Assignment -
Would you retype, word for word, the line with "Task: Choose the Internal tool template" and every line after it through the end of the records below?

Data provided -

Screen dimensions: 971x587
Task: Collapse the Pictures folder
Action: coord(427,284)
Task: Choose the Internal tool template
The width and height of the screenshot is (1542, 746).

Output of the exercise -
Task: Choose the Internal tool template
The width and height of the screenshot is (1542, 746).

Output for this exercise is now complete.